Friday, February 03, 2006

 

El Tepe


Photo by Jason Fritz

Everyday, Alejandro rose well before the sun did. Just twelve years old, he had already been working in the Mercado in the hardscrabble El Tepe neighborhood, in Querétaro, México, stacking crates of fruits and stocking the vegetable stalls for some years.

While attending school is obligatory in México, the reality for many children like Alejandro in the neighborhood is one of working - from a very young age - to provide for their families.

The kids of El Tepe can been seen in the city's markets and major intersections, where they weave in-and-out of traffic, squeegeeing the windshields of sympathetic bus drivers and passing motorists, who hand over a pocket full of change for their efforts.
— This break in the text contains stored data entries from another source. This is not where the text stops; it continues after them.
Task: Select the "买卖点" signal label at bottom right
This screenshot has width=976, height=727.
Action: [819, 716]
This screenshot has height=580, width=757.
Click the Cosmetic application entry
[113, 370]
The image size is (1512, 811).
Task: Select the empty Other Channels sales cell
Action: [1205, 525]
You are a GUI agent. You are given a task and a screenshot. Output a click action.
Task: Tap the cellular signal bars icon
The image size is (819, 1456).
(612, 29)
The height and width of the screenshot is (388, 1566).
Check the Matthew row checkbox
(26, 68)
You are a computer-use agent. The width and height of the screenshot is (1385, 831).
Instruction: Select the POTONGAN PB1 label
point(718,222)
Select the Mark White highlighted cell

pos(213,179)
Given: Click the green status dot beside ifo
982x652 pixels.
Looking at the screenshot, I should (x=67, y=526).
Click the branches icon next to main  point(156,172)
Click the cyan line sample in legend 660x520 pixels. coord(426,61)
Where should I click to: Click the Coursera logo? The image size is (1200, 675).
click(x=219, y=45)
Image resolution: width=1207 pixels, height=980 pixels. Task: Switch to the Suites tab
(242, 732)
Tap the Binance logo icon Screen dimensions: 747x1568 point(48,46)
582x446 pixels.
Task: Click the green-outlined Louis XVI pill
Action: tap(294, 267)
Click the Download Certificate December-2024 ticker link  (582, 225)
Yet, even after a long day of work, the hunger for learning lead some of the children of this poor district to come of their own accord to a neighborhood after-work program designed educate children who, because of economic realities, were unable to attend formal school.

I spent many days with this amazing group of kids. My limited Spanish vocabulary wasn't a problem, as the kids would come to me to see if their long division problems were correct. They seemed to get a kick out of it when I said that I needed a calculator first. I was only half kidding. Towards the end of each session, I received lessons from the children on the latest in Spanish slang, or words in Otomi, an indigenous language that many of the children spoke. In turn, I would teach them the words in English, or the best of English slang, whichever they preferred.

After a few hours of studying, and the day's light waning, it was time to play. Chaotic soccer games in the streets just outside the market were the norm. Sometimes, play took the form of epic food-fights with the mercado's unsellable fruits and vegetables being hurled about. And on one particular day, the kids raided the lumberyard across the way for scraps of wood to play with.

Most of the kids never left the neighborhood, only experiencing the world inside El Tepe's boundaries.

Sometimes, however, with the right scrap of wood as a prop, and a little imagination, it seemed as if they just might fly away.